▶ TASK DIRECTIONS:
Return the part of the entries below that opens with the line containing "Given: Select the second" and closes with the line containing "[x=76, y=249]", both included, repeating those lines exactly and nothing else.

▶ DATA TO PROCESS:

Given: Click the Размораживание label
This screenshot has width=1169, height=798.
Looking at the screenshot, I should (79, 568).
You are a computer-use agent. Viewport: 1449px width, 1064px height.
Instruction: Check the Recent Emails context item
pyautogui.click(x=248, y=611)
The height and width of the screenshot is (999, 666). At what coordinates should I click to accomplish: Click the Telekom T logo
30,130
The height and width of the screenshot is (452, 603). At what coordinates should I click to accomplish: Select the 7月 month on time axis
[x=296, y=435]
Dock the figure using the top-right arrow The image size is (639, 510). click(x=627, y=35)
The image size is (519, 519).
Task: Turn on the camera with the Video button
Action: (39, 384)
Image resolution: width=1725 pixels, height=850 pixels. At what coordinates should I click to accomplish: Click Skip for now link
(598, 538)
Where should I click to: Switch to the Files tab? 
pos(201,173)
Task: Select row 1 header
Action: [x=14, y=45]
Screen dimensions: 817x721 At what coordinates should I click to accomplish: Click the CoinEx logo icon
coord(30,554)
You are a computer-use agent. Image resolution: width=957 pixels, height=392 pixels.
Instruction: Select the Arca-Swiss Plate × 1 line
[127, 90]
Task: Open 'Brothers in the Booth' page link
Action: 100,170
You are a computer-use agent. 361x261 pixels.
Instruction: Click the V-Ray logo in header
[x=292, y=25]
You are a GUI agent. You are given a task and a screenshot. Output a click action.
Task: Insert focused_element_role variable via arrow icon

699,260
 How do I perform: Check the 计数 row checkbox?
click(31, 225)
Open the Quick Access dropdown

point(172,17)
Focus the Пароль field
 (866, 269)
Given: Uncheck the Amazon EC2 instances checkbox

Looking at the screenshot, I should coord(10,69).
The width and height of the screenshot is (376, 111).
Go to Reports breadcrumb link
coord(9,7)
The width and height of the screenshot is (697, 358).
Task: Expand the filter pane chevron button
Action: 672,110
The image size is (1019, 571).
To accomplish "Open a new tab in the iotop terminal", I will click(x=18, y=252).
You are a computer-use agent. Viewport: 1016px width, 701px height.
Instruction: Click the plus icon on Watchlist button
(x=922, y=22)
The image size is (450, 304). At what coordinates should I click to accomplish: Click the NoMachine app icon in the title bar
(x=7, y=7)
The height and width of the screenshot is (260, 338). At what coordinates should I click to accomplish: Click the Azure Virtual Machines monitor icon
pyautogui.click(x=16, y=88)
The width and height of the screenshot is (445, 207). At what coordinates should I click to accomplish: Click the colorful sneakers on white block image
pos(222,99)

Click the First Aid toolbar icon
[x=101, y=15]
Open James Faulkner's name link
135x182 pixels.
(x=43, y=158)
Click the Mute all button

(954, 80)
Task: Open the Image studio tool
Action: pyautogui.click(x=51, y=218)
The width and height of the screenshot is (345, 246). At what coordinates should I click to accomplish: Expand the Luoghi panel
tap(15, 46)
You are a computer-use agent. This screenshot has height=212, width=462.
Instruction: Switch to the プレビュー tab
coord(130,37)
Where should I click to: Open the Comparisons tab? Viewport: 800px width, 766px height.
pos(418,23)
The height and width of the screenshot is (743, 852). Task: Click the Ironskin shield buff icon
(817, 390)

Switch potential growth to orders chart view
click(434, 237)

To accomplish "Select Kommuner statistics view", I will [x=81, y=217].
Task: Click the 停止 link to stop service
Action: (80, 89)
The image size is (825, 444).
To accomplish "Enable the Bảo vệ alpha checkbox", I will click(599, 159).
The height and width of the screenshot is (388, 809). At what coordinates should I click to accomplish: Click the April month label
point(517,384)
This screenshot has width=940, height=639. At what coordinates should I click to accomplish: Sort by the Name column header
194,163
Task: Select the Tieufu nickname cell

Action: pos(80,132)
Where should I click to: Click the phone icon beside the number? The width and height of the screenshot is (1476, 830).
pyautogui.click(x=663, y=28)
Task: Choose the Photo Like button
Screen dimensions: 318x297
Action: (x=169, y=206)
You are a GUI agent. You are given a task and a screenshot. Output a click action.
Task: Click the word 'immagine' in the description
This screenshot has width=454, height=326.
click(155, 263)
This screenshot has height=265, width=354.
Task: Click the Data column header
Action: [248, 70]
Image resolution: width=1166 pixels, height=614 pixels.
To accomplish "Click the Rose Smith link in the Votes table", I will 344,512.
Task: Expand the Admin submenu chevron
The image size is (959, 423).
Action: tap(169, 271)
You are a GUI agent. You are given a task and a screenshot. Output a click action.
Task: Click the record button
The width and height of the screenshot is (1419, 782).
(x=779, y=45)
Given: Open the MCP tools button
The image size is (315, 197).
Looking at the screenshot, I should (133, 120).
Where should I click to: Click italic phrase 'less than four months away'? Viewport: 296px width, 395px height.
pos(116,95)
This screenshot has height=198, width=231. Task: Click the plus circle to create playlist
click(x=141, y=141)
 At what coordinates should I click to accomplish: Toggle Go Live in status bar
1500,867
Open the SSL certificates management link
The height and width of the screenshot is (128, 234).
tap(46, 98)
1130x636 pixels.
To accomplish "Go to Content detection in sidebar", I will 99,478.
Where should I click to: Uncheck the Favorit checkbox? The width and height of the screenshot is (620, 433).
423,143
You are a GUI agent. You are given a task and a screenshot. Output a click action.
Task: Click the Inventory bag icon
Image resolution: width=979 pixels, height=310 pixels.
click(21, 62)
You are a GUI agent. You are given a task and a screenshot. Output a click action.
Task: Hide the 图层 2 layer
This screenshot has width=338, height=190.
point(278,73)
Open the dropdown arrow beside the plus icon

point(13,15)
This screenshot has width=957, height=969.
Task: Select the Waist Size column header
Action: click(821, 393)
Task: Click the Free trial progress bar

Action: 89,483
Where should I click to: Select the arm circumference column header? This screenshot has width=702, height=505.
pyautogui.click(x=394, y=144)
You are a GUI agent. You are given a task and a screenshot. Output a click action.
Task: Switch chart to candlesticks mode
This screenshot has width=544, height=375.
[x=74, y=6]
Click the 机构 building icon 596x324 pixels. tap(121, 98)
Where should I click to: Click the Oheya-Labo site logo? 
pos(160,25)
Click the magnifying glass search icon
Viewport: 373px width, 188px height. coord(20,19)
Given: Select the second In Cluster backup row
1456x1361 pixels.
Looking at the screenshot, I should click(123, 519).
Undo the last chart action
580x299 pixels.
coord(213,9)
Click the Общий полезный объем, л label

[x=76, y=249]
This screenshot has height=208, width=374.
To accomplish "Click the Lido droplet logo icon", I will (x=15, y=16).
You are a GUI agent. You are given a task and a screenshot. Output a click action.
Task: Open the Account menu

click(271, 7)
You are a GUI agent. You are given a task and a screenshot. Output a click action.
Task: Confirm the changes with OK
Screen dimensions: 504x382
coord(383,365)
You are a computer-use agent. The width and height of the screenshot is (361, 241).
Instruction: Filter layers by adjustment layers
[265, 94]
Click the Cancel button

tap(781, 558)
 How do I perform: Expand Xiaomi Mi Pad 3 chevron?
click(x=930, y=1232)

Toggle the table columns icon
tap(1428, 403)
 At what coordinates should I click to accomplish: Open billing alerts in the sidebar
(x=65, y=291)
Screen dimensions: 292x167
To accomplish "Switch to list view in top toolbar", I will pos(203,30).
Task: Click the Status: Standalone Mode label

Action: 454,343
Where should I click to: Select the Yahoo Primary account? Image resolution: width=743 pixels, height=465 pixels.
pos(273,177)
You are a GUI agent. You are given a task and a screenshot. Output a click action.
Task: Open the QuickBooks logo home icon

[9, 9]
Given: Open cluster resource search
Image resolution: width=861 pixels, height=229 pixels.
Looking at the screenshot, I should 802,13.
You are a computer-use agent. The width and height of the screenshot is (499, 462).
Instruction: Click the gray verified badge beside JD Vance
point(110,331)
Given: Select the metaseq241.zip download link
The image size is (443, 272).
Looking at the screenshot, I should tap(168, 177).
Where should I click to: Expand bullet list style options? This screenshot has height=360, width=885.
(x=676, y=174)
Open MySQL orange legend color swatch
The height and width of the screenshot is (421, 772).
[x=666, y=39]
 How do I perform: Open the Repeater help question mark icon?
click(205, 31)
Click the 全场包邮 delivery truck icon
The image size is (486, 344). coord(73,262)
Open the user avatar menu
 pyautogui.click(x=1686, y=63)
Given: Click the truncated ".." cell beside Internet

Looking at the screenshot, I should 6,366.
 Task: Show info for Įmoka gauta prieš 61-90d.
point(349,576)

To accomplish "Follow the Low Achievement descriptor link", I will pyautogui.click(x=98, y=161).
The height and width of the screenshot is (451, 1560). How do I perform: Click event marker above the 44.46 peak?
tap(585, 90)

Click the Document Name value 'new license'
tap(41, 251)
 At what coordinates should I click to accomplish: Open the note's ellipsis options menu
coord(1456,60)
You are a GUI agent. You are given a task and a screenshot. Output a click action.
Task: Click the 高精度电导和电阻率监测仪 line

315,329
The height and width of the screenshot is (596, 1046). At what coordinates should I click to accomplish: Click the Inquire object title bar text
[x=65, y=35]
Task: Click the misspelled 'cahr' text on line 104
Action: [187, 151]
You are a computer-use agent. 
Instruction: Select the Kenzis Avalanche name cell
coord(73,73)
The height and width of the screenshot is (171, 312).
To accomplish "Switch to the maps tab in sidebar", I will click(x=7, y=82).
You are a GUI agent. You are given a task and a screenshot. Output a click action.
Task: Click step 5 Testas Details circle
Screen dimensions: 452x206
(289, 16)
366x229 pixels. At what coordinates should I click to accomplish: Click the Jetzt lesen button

▶ EXERCISE RESPONSE:
Given: Select the second In Cluster backup row
1456x1361 pixels.
Looking at the screenshot, I should click(123, 519).
Undo the last chart action
580x299 pixels.
coord(213,9)
Click the Общий полезный объем, л label

[x=76, y=249]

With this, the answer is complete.